La schiavitu’ moderna continua ad esistere e a contare un popolo di millioni di persone, escluse dai sistemi dell’economia formale, intrappolati in un’invisibilita’ sconcertante. Frutto di un modello commerciale che esternalizza i costi, a beneficio del prezzo finale, pagato dalle societa’ ricche, la schiavitu’ e’ il pianto di una societa’ inequa. In versione inglese, riprodotto dal portale accademico, The Conversation, un’inquiesta sul mondo del “human trafficking”, oggi.
When Indra Nooyi, chairman and CEO of PepsiCo, was speaking at the World Economic Forum in Davos in January this year, she called on business leaders and industry captains to change the dialogue from “what we do with the money we make” to “how we make the money”. The idea was that companies can run in an ethical way and be profitable at the same time. Even better, we think, if companies tightly focus their energies to concentrate on areas where genuine change can be made.

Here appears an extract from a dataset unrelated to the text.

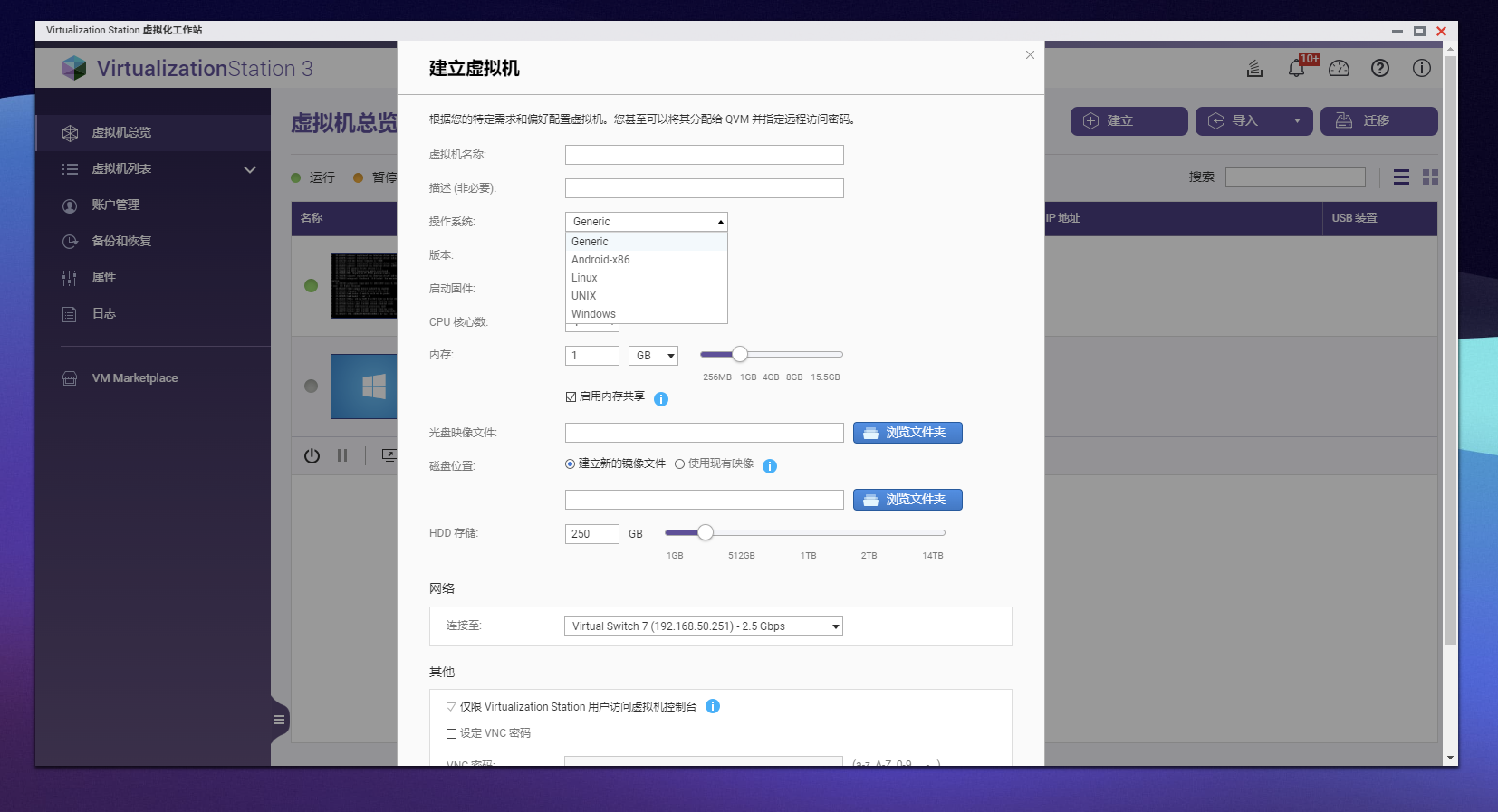
Task: Enable the set VNC password checkbox
Action: point(451,733)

This may sound like old wine packaged in a new bottle – after all, many organisations have been practising corporate social responsibility (CSR) for a long time, with very little real impact. This is not that surprising. Such efforts are often a response to external pressure and are designed to enhance a company’s reputation, rather than re-orient a firm to make social benefits a part of business decisions. The CSR departments get a budget, but it is not being put to good enough use.
Businesses that truly care about wider society should be taking aim at particular examples of social injustice and using their corporate muscle to eradicate it. Sadly, there is a lot of social injustice to choose from. Here, we would like to pinpoint one of the biggest ones: human trafficking and forced labour. Most of us associate trafficking with human trafficking for sexual exploitation. Yet, according to the latest UN report, there is more forced labour than any other form of human exploitation in Africa, the Middle East, South and East Asia as well as the Pacific.
Out of sight
Human trafficking is an issue that we don’t see and therefore it is remote to many of us – so far removed from our daily lives that we are mostly unconcerned with it. Nevertheless, we are all implicated. We all have mobile phones that contain an ingredient called coltan. Coltan is only available from mines in Democratic Republic of the Congo rife with slavery and child labour. While we may be surprised to read this, there is a good chance that products that fill our shops in the developed world are the result of forced labour.